Could every line below be written out exactly as it appears?

········

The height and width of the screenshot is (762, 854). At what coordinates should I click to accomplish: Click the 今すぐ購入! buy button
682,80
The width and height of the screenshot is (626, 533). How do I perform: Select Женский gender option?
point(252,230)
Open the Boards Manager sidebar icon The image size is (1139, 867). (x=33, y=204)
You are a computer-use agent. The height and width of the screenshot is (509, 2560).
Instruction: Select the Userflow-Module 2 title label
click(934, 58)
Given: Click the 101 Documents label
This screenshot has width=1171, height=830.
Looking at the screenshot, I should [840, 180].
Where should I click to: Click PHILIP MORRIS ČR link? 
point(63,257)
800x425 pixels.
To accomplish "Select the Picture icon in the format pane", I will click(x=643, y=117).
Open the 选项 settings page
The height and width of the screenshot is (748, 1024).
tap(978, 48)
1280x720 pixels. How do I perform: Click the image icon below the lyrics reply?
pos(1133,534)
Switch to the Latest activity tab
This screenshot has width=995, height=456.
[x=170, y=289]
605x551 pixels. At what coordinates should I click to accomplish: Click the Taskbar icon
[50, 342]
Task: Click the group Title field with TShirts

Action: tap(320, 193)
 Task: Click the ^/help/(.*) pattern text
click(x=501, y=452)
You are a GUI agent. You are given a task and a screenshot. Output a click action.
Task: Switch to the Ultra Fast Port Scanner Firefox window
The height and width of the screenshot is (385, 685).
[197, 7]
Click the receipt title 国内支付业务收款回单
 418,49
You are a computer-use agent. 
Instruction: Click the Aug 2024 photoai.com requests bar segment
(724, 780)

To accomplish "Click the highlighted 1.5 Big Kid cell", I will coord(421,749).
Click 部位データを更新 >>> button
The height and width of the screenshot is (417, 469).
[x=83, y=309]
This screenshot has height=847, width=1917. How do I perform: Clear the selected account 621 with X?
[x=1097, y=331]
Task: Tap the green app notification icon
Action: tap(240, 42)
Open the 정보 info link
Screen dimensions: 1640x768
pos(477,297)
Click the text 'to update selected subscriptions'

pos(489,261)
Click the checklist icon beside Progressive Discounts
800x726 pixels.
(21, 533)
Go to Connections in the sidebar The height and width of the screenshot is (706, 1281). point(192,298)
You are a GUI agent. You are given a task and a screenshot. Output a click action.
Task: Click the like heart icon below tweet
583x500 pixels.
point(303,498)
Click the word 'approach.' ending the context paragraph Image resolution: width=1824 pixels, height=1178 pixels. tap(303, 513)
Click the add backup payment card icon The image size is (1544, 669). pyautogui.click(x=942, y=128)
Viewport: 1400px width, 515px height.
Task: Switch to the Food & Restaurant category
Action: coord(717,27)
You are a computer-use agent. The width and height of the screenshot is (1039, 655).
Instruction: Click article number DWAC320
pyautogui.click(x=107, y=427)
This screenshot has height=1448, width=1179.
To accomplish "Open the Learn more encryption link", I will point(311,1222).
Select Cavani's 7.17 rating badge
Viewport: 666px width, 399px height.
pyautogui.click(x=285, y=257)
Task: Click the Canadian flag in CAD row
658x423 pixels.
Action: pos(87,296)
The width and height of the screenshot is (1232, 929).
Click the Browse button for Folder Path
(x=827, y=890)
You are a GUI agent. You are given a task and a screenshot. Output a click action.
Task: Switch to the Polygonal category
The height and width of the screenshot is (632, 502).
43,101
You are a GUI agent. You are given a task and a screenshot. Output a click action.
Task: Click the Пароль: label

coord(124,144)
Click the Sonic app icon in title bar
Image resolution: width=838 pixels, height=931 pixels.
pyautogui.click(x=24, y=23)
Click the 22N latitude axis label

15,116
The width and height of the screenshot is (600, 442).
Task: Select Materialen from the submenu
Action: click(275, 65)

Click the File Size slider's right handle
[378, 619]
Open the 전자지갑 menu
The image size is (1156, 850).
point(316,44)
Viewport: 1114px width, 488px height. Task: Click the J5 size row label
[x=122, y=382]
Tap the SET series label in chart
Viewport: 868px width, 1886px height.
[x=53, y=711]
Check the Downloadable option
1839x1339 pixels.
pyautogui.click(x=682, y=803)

········

* **Answer space**
The height and width of the screenshot is (762, 854). At what coordinates should I click to accomplish: Click the 今すぐ購入! buy button
682,80
The width and height of the screenshot is (626, 533). How do I perform: Select Женский gender option?
point(252,230)
Open the Boards Manager sidebar icon The image size is (1139, 867). (x=33, y=204)
You are a computer-use agent. The height and width of the screenshot is (509, 2560).
Instruction: Select the Userflow-Module 2 title label
click(934, 58)
Given: Click the 101 Documents label
This screenshot has width=1171, height=830.
Looking at the screenshot, I should [840, 180].
Where should I click to: Click PHILIP MORRIS ČR link? 
point(63,257)
800x425 pixels.
To accomplish "Select the Picture icon in the format pane", I will click(x=643, y=117).
Open the 选项 settings page
The height and width of the screenshot is (748, 1024).
tap(978, 48)
1280x720 pixels. How do I perform: Click the image icon below the lyrics reply?
pos(1133,534)
Switch to the Latest activity tab
This screenshot has width=995, height=456.
[x=170, y=289]
605x551 pixels. At what coordinates should I click to accomplish: Click the Taskbar icon
[50, 342]
Task: Click the group Title field with TShirts

Action: tap(320, 193)
 Task: Click the ^/help/(.*) pattern text
click(x=501, y=452)
You are a GUI agent. You are given a task and a screenshot. Output a click action.
Task: Switch to the Ultra Fast Port Scanner Firefox window
The height and width of the screenshot is (385, 685).
[197, 7]
Click the receipt title 国内支付业务收款回单
 418,49
You are a computer-use agent. 
Instruction: Click the Aug 2024 photoai.com requests bar segment
(724, 780)

To accomplish "Click the highlighted 1.5 Big Kid cell", I will coord(421,749).
Click 部位データを更新 >>> button
The height and width of the screenshot is (417, 469).
[x=83, y=309]
This screenshot has height=847, width=1917. How do I perform: Clear the selected account 621 with X?
[x=1097, y=331]
Task: Tap the green app notification icon
Action: tap(240, 42)
Open the 정보 info link
Screen dimensions: 1640x768
pos(477,297)
Click the text 'to update selected subscriptions'

pos(489,261)
Click the checklist icon beside Progressive Discounts
800x726 pixels.
(21, 533)
Go to Connections in the sidebar The height and width of the screenshot is (706, 1281). point(192,298)
You are a GUI agent. You are given a task and a screenshot. Output a click action.
Task: Click the like heart icon below tweet
583x500 pixels.
point(303,498)
Click the word 'approach.' ending the context paragraph Image resolution: width=1824 pixels, height=1178 pixels. tap(303, 513)
Click the add backup payment card icon The image size is (1544, 669). pyautogui.click(x=942, y=128)
Viewport: 1400px width, 515px height.
Task: Switch to the Food & Restaurant category
Action: coord(717,27)
You are a computer-use agent. The width and height of the screenshot is (1039, 655).
Instruction: Click article number DWAC320
pyautogui.click(x=107, y=427)
This screenshot has height=1448, width=1179.
To accomplish "Open the Learn more encryption link", I will point(311,1222).
Select Cavani's 7.17 rating badge
Viewport: 666px width, 399px height.
pyautogui.click(x=285, y=257)
Task: Click the Canadian flag in CAD row
658x423 pixels.
Action: pos(87,296)
The width and height of the screenshot is (1232, 929).
Click the Browse button for Folder Path
(x=827, y=890)
You are a GUI agent. You are given a task and a screenshot. Output a click action.
Task: Switch to the Polygonal category
The height and width of the screenshot is (632, 502).
43,101
You are a GUI agent. You are given a task and a screenshot. Output a click action.
Task: Click the Пароль: label

coord(124,144)
Click the Sonic app icon in title bar
Image resolution: width=838 pixels, height=931 pixels.
pyautogui.click(x=24, y=23)
Click the 22N latitude axis label

15,116
The width and height of the screenshot is (600, 442).
Task: Select Materialen from the submenu
Action: click(275, 65)

Click the File Size slider's right handle
[378, 619]
Open the 전자지갑 menu
The image size is (1156, 850).
point(316,44)
Viewport: 1114px width, 488px height. Task: Click the J5 size row label
[x=122, y=382]
Tap the SET series label in chart
Viewport: 868px width, 1886px height.
[x=53, y=711]
Check the Downloadable option
1839x1339 pixels.
pyautogui.click(x=682, y=803)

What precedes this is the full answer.